◆ Source excerpt ◆
Yeah, to a new market.
Yeah.
A market that you've been to.
Yeah.
Yeah.
It's very important.
It's expensive.
Yeah.
Like shit,
it's not cheap to go out to a show.
Right.
Like so if they're getting a babysitter, they're doing the whole thing and then they see the thing they saw before.
It's like maybe they have a good time, but there's a little part of them they feel maybe taking advantage of in some way.
Well, some of them though want to see bits again.
Like that's like the hot pockets thing with Gaffigan.
But I feel like they want to see that.
And a bunch of other stuff.
Yes.
Like if you're giving them 45 of just new heat that they haven't heard before, and then at the end...
You tell the machine story.
They love it.
Yeah.
And then you get to live in the nostalgia of it.
You get to take your friend that you told this story to or this joke.
It's so funny.
I hope he does it.
And then you get to watch them experience it.
Yeah.
It's like sharing a clip with them on Instagram and just watching them laugh.
Right.
So you get to experience that.
But like the whole hour, nah.
You got to have something new.
We got to.
We got to, we got to get, at least for me, I'm like, that is, that's why I take time off.

◆ Given material ◆
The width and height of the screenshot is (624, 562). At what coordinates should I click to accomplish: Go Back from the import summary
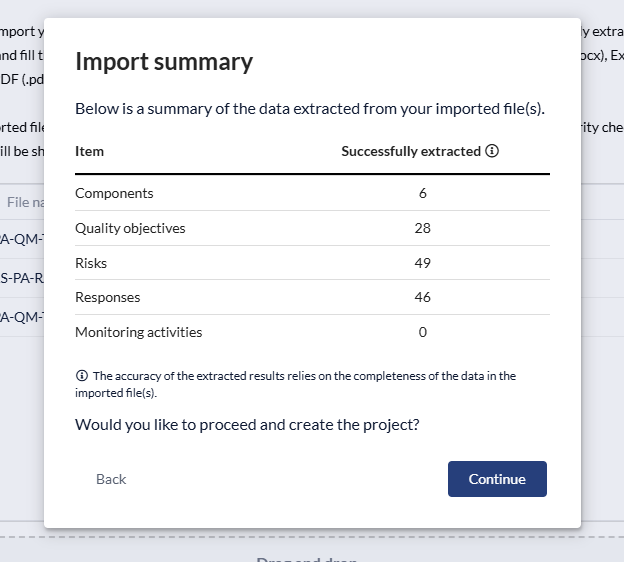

◆ Problem 1 ◆
From the transcript, extract the passage from "I hope he does" to "have something new.".
◆ Problem 2 ◆
In the transcript, whose bit is named as an example of material an audience wants to see again?
◆ Problem 3 ◆
List every action that the transcript introduces with the words "you get to."

◆ Complete output 1 ◆
I hope he does it.
And then you get to watch them experience it.
Yeah.
It's like sharing a clip with them on Instagram and just watching them laugh.
Right.
So you get to experience that.
But like the whole hour, nah.
You got to have something new.

◆ Complete output 2 ◆
Gaffigan's hot pockets bit.

◆ Complete output 3 ◆
- live in the nostalgia of it
- take your friend that you told this story to or this joke
- watch them experience it
- experience that